Quante parole pronunciamo ogni giorno? Tante, forse troppe. Parole che scorrono veloci, spesso automatiche, come se parlare fosse un riflesso più che una scelta. Eppure, proprio in questa apparente normalità, si nasconde una grande responsabilità: quella di usare le parole con consapevolezza. La maggior parte delle volte non scegliamo davvero cosa dire. Reagiamo. Riempiano i silenzi. Parliamo per abitudine, per fretta, per paura di non essere ascoltati o, paradossalmente, per non ascoltare. Così le parole diventano vane: suoni che non portano significato, che non costruiscono, che non lasciano traccia. Parole che si disperdono, e con loro anche le possibilità che avrebbero potuto creare. Eppure la parola è uno strumento potente. Una parola può guarire una ferita invisibile. Può risollevare chi è caduto. Può accendere speranza, dare forza, aprire prospettive. Una parola detta con presenza e intenzione può cambiare una giornata, a volte una vita intera. Ma quando le parole sono vuote, superficiali o, peggio, nocive, perdiamo questa occasione. Non solo: rischiamo di ferire, di allontanare, di creare incomprensioni. Le parole non sono mai neutre. Anche quando sembrano leggere, lasciano sempre un’impronta. Diventare consapevoli del nostro linguaggio significa rallentare. Significa ascoltare prima di parlare. Significa scegliere, tra mille possibilità, quelle parole che rispecchiano davvero ciò che vogliamo esprimere. Non è un esercizio facile, perché richiede presenza, attenzione e anche una certa disciplina interiore.

IN PRATICA

Forse il punto non è parlare di meno, ma parlare meglio. Dare valore al silenzio, per dare valore alla parola. Perché ogni volta che scegliamo con cura ciò che diciamo, smettiamo di usare parole vane… e iniziamo a costruire qualcosa di reale. E allora, la prossima volta che stiamo per parlare, fermiamoci un istante. Chiediamoci: questa parola è necessaria? È vera?

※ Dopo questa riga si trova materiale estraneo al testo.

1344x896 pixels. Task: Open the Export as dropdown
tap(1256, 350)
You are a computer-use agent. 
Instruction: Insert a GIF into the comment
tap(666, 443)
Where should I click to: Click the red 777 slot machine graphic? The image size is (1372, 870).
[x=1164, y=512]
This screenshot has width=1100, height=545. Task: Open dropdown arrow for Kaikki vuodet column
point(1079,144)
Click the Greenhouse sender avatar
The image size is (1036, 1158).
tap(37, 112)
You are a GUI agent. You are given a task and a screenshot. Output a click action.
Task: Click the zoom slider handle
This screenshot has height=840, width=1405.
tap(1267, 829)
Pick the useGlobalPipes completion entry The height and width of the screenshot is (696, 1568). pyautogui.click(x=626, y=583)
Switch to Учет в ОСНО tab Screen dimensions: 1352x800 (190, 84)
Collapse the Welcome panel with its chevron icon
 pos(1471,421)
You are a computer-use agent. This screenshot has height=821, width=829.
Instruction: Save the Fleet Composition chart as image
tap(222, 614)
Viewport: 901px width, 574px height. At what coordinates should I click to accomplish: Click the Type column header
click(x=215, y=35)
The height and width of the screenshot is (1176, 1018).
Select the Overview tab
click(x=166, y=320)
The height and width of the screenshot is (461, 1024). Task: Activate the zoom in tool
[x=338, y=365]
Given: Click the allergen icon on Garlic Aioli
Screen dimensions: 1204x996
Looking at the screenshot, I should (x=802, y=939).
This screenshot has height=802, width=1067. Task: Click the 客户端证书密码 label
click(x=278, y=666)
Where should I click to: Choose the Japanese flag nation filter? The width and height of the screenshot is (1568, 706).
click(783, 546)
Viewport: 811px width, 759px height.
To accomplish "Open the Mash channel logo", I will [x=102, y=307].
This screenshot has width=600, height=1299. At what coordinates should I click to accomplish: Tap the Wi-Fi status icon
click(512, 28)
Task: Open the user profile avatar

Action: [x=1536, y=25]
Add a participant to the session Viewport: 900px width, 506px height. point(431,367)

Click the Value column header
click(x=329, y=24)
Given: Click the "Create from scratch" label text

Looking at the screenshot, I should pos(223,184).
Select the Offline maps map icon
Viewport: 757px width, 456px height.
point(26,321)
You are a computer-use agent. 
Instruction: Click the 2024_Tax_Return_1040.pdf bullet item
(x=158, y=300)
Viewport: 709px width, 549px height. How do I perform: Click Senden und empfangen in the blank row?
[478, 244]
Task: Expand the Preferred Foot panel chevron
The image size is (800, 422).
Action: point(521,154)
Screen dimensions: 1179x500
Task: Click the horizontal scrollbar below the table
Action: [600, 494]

È utile?
Se la risposta è sì, allora quella parola avrà un peso, un senso, una direzione.
E non sarà più vana.

FLORITERAPIA

Per rendere le nostre parole efficaci aiutiamoci con Autenticity, essenza himalayana che equilibra il quinto Chakra permettendo ai nostri pensieri di concretizzarsipositivamente quando interloquiamo con gli altri. Mentre il fiore di Bach Impatiens è utile per rallentare la fretta, permettendoci di prendere il tempo necessario per scegliere le parole con calma e precisione.